Selected extract:
+++++

PRESS RELEASE

Brazil: US$154 million Loan to Improve Quality, Efficiency and Equity of Public Education in Pernambuco State

April 14, 2009



WASHINGTON, April 14, 2009 – The World Bank Board of Executive Directors today approved a US$154 million loan to the Northeastern Brazilian State of Pernambuco for the Pernambuco Education Results and Accountability (PERA) Project to improve public education and introduce management reforms linking public expenditures to improved educational results.
 
"The Government of Pernambuco has been working to raise public education standards in the State. To this aim, we have increased investments in infrastructure and in the quality of public management. This new program will give us the tools to carry out the challenging task of providing quality education to our children and our youth. In the midst of an adverse scenario of international financial crisis, Pernambuco continues to create jobs and opportunities, and our people must be prepared to seize opportunities as they arise," said Pernambuco Governor Eduardo Campos.
 
The PERA Project will foster a new growth agenda for the State, focusing on two interconnected strategies:

  • Building human capital to increase opportunities for the poorest, improving the qualifications and competitiveness of the work force; and
  • Improving efficiency in the use of public resources and the quality of services to increase access and affordability.

"This partnership with the World Bank is of fundamental relevance to our work at the Education Secretariat of Pernambuco. With the approval of this loan, we will be able to further strengthen our work in programs to improve literacy and to correct age-grade distortion as well as to improve school infrastructure and our student assessment system. Our aim is to raise the educational indicators of the State, achieving results and targets already set by this Government," said Pernambuco Secretary of Education Danilo Cabral.
 
The program will address educational priorities by leveraging funds and mobilizing programs through disbursements associated to pre-identified Eligible Expenditure Programs (EEPs) in education and technical assistance. The World Bank loan will finance US$150 million in education sector investments and US$4 million for technical assistance.

+++++

Raw data:
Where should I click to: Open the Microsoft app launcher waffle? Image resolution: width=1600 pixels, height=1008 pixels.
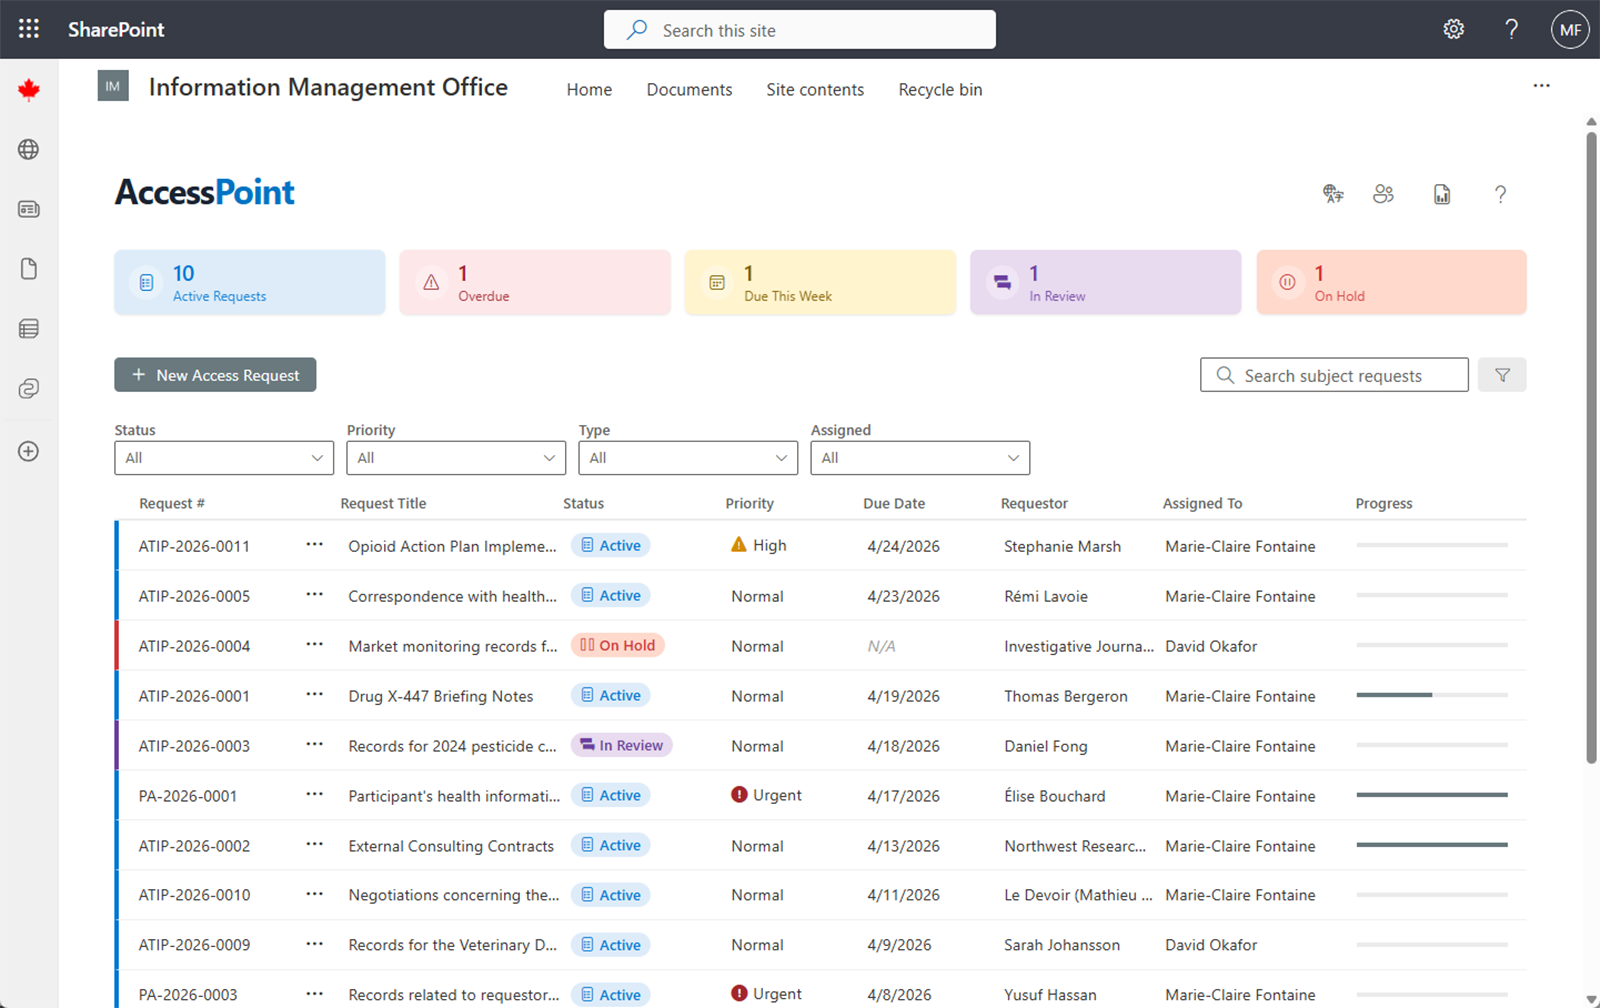[x=27, y=28]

+++++

Set task:
Answer these from the press release on the Pernambuco education loan, numbering each answer to match its question:
1. On what date did the World Bank Board of Executive Directors approve the loan?
2. Who is named as Pernambuco Secretary of Education?
3. How much of the loan is set aside for technical assistance?

Exercise solution:
1. April 14, 2009
2. Danilo Cabral
3. US$4 million